## Given data
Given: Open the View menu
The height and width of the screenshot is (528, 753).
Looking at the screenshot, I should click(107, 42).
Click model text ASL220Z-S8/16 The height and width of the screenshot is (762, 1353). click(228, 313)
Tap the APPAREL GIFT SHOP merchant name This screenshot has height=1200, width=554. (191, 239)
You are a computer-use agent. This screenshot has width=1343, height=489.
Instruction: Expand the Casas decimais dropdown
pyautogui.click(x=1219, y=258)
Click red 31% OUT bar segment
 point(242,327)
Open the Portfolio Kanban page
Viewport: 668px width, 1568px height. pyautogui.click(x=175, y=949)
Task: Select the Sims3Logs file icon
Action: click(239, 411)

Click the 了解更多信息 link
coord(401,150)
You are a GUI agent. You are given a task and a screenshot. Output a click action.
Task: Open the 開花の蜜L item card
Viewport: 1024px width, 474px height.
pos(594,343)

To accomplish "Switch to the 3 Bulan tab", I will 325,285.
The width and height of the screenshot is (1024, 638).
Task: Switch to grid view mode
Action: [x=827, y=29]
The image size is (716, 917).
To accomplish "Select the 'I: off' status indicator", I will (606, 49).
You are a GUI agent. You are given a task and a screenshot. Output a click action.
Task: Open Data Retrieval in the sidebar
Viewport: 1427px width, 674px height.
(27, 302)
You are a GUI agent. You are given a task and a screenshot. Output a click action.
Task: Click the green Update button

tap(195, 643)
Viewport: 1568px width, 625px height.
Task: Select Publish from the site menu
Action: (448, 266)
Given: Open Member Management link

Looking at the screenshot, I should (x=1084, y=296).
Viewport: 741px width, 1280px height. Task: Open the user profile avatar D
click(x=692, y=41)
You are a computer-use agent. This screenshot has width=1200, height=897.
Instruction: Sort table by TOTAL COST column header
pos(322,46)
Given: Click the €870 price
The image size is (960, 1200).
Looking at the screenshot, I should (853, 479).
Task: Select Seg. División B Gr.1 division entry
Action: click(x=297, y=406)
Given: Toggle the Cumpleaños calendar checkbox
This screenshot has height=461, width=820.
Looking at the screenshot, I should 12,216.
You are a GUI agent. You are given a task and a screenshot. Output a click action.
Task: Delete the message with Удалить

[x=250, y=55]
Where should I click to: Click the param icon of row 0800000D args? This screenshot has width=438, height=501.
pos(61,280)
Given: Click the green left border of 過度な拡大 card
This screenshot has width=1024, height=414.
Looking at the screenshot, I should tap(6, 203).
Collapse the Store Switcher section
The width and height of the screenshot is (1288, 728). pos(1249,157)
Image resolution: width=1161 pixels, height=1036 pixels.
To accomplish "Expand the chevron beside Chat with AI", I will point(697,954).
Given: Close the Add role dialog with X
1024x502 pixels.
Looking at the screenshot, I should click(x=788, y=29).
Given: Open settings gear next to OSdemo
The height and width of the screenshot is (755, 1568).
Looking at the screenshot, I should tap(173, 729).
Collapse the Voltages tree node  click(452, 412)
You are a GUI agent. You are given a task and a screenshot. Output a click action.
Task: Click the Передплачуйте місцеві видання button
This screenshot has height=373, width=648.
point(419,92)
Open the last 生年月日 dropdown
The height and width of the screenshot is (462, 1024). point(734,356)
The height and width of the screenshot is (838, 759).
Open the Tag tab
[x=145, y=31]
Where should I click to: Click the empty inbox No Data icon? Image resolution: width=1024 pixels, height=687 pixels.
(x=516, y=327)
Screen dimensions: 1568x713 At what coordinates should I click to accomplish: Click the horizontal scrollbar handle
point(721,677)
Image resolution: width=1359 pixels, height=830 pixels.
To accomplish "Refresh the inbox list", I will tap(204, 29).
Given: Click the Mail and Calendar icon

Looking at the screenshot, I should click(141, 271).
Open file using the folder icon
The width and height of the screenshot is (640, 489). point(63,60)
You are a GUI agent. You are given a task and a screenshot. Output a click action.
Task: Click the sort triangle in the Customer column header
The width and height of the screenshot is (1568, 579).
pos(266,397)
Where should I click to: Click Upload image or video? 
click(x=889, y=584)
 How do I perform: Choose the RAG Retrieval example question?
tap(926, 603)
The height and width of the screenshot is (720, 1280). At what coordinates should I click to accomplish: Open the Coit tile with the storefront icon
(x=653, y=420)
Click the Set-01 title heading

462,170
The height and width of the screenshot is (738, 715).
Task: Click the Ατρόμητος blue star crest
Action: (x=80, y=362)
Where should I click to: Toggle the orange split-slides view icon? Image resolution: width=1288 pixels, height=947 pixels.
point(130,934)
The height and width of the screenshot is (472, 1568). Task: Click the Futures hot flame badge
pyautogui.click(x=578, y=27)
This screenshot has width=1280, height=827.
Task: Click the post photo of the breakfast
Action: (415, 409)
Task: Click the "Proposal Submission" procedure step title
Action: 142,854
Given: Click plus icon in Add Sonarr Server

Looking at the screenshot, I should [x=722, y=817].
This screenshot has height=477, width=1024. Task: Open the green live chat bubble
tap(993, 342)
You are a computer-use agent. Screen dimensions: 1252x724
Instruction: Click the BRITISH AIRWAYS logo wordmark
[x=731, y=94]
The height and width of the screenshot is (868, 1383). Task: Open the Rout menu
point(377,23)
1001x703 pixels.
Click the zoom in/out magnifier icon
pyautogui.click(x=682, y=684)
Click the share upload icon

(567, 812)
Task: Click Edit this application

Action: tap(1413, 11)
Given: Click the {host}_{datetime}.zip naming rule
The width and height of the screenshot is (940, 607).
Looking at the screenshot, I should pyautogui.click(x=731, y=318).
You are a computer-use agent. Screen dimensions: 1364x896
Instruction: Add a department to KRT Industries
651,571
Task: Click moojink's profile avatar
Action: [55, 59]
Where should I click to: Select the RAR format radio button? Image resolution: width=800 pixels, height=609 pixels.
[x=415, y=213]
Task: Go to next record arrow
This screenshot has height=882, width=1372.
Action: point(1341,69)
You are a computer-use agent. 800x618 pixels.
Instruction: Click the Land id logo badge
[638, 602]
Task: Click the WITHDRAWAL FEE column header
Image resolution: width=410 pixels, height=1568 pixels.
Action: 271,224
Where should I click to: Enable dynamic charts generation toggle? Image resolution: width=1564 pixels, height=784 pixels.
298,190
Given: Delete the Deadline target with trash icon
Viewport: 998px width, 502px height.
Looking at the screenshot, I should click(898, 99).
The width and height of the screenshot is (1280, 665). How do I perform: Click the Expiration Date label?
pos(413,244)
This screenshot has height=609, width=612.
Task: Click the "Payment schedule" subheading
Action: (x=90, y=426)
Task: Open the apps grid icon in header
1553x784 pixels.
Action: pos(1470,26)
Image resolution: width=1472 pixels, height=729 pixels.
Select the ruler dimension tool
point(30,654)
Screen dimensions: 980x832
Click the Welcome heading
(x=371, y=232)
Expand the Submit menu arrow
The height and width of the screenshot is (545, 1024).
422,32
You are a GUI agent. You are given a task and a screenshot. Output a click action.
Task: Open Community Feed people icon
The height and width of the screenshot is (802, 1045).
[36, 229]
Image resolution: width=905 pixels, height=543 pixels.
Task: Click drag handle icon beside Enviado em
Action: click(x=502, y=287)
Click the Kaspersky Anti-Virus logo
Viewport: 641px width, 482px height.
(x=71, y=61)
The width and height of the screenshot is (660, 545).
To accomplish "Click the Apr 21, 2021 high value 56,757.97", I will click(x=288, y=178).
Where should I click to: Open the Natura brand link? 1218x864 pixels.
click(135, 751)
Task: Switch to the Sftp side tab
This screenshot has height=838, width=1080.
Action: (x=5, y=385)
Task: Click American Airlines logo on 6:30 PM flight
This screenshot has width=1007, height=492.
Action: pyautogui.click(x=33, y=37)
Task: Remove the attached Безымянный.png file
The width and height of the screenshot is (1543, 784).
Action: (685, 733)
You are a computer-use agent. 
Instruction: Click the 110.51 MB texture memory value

## Exercise requirements
Set down the preceding data verbatim. Every line belongs in the copy.

## Answer area
Given: Open the View menu
The height and width of the screenshot is (528, 753).
Looking at the screenshot, I should click(107, 42).
Click model text ASL220Z-S8/16 The height and width of the screenshot is (762, 1353). click(228, 313)
Tap the APPAREL GIFT SHOP merchant name This screenshot has height=1200, width=554. (191, 239)
You are a computer-use agent. This screenshot has width=1343, height=489.
Instruction: Expand the Casas decimais dropdown
pyautogui.click(x=1219, y=258)
Click red 31% OUT bar segment
 point(242,327)
Open the Portfolio Kanban page
Viewport: 668px width, 1568px height. pyautogui.click(x=175, y=949)
Task: Select the Sims3Logs file icon
Action: click(239, 411)

Click the 了解更多信息 link
coord(401,150)
You are a GUI agent. You are given a task and a screenshot. Output a click action.
Task: Open the 開花の蜜L item card
Viewport: 1024px width, 474px height.
pos(594,343)

To accomplish "Switch to the 3 Bulan tab", I will 325,285.
The width and height of the screenshot is (1024, 638).
Task: Switch to grid view mode
Action: [x=827, y=29]
The image size is (716, 917).
To accomplish "Select the 'I: off' status indicator", I will (606, 49).
You are a GUI agent. You are given a task and a screenshot. Output a click action.
Task: Open Data Retrieval in the sidebar
Viewport: 1427px width, 674px height.
(27, 302)
You are a GUI agent. You are given a task and a screenshot. Output a click action.
Task: Click the green Update button

tap(195, 643)
Viewport: 1568px width, 625px height.
Task: Select Publish from the site menu
Action: (448, 266)
Given: Open Member Management link

Looking at the screenshot, I should (x=1084, y=296).
Viewport: 741px width, 1280px height. Task: Open the user profile avatar D
click(x=692, y=41)
You are a computer-use agent. This screenshot has width=1200, height=897.
Instruction: Sort table by TOTAL COST column header
pos(322,46)
Given: Click the €870 price
The image size is (960, 1200).
Looking at the screenshot, I should (853, 479).
Task: Select Seg. División B Gr.1 division entry
Action: click(x=297, y=406)
Given: Toggle the Cumpleaños calendar checkbox
This screenshot has height=461, width=820.
Looking at the screenshot, I should 12,216.
You are a GUI agent. You are given a task and a screenshot. Output a click action.
Task: Delete the message with Удалить

[x=250, y=55]
Where should I click to: Click the param icon of row 0800000D args? This screenshot has width=438, height=501.
pos(61,280)
Given: Click the green left border of 過度な拡大 card
This screenshot has width=1024, height=414.
Looking at the screenshot, I should tap(6, 203).
Collapse the Store Switcher section
The width and height of the screenshot is (1288, 728). pos(1249,157)
Image resolution: width=1161 pixels, height=1036 pixels.
To accomplish "Expand the chevron beside Chat with AI", I will point(697,954).
Given: Close the Add role dialog with X
1024x502 pixels.
Looking at the screenshot, I should click(x=788, y=29).
Given: Open settings gear next to OSdemo
The height and width of the screenshot is (755, 1568).
Looking at the screenshot, I should tap(173, 729).
Collapse the Voltages tree node  click(452, 412)
You are a GUI agent. You are given a task and a screenshot. Output a click action.
Task: Click the Передплачуйте місцеві видання button
This screenshot has height=373, width=648.
point(419,92)
Open the last 生年月日 dropdown
The height and width of the screenshot is (462, 1024). point(734,356)
The height and width of the screenshot is (838, 759).
Open the Tag tab
[x=145, y=31]
Where should I click to: Click the empty inbox No Data icon? Image resolution: width=1024 pixels, height=687 pixels.
(x=516, y=327)
Screen dimensions: 1568x713 At what coordinates should I click to accomplish: Click the horizontal scrollbar handle
point(721,677)
Image resolution: width=1359 pixels, height=830 pixels.
To accomplish "Refresh the inbox list", I will tap(204, 29).
Given: Click the Mail and Calendar icon

Looking at the screenshot, I should click(141, 271).
Open file using the folder icon
The width and height of the screenshot is (640, 489). point(63,60)
You are a GUI agent. You are given a task and a screenshot. Output a click action.
Task: Click the sort triangle in the Customer column header
The width and height of the screenshot is (1568, 579).
pos(266,397)
Where should I click to: Click Upload image or video? 
click(x=889, y=584)
 How do I perform: Choose the RAG Retrieval example question?
tap(926, 603)
The height and width of the screenshot is (720, 1280). At what coordinates should I click to accomplish: Open the Coit tile with the storefront icon
(x=653, y=420)
Click the Set-01 title heading

462,170
The height and width of the screenshot is (738, 715).
Task: Click the Ατρόμητος blue star crest
Action: (x=80, y=362)
Where should I click to: Toggle the orange split-slides view icon? Image resolution: width=1288 pixels, height=947 pixels.
point(130,934)
The height and width of the screenshot is (472, 1568). Task: Click the Futures hot flame badge
pyautogui.click(x=578, y=27)
This screenshot has width=1280, height=827.
Task: Click the post photo of the breakfast
Action: (415, 409)
Task: Click the "Proposal Submission" procedure step title
Action: 142,854
Given: Click plus icon in Add Sonarr Server

Looking at the screenshot, I should [x=722, y=817].
This screenshot has height=477, width=1024. Task: Open the green live chat bubble
tap(993, 342)
You are a computer-use agent. Screen dimensions: 1252x724
Instruction: Click the BRITISH AIRWAYS logo wordmark
[x=731, y=94]
The height and width of the screenshot is (868, 1383). Task: Open the Rout menu
point(377,23)
1001x703 pixels.
Click the zoom in/out magnifier icon
pyautogui.click(x=682, y=684)
Click the share upload icon

(567, 812)
Task: Click Edit this application

Action: tap(1413, 11)
Given: Click the {host}_{datetime}.zip naming rule
The width and height of the screenshot is (940, 607).
Looking at the screenshot, I should pyautogui.click(x=731, y=318).
You are a computer-use agent. Screen dimensions: 1364x896
Instruction: Add a department to KRT Industries
651,571
Task: Click moojink's profile avatar
Action: [55, 59]
Where should I click to: Select the RAR format radio button? Image resolution: width=800 pixels, height=609 pixels.
[x=415, y=213]
Task: Go to next record arrow
This screenshot has height=882, width=1372.
Action: point(1341,69)
You are a computer-use agent. 800x618 pixels.
Instruction: Click the Land id logo badge
[638, 602]
Task: Click the WITHDRAWAL FEE column header
Image resolution: width=410 pixels, height=1568 pixels.
Action: 271,224
Where should I click to: Enable dynamic charts generation toggle? Image resolution: width=1564 pixels, height=784 pixels.
298,190
Given: Delete the Deadline target with trash icon
Viewport: 998px width, 502px height.
Looking at the screenshot, I should click(898, 99).
The width and height of the screenshot is (1280, 665). How do I perform: Click the Expiration Date label?
pos(413,244)
This screenshot has height=609, width=612.
Task: Click the "Payment schedule" subheading
Action: (x=90, y=426)
Task: Open the apps grid icon in header
1553x784 pixels.
Action: pos(1470,26)
Image resolution: width=1472 pixels, height=729 pixels.
Select the ruler dimension tool
point(30,654)
Screen dimensions: 980x832
Click the Welcome heading
(x=371, y=232)
Expand the Submit menu arrow
The height and width of the screenshot is (545, 1024).
422,32
You are a GUI agent. You are given a task and a screenshot. Output a click action.
Task: Open Community Feed people icon
The height and width of the screenshot is (802, 1045).
[36, 229]
Image resolution: width=905 pixels, height=543 pixels.
Task: Click drag handle icon beside Enviado em
Action: click(x=502, y=287)
Click the Kaspersky Anti-Virus logo
Viewport: 641px width, 482px height.
(x=71, y=61)
The width and height of the screenshot is (660, 545).
To accomplish "Click the Apr 21, 2021 high value 56,757.97", I will click(x=288, y=178).
Where should I click to: Open the Natura brand link? 1218x864 pixels.
click(135, 751)
Task: Switch to the Sftp side tab
This screenshot has height=838, width=1080.
Action: (x=5, y=385)
Task: Click American Airlines logo on 6:30 PM flight
This screenshot has width=1007, height=492.
Action: pyautogui.click(x=33, y=37)
Task: Remove the attached Безымянный.png file
The width and height of the screenshot is (1543, 784).
Action: (685, 733)
You are a computer-use agent. 
Instruction: Click the 110.51 MB texture memory value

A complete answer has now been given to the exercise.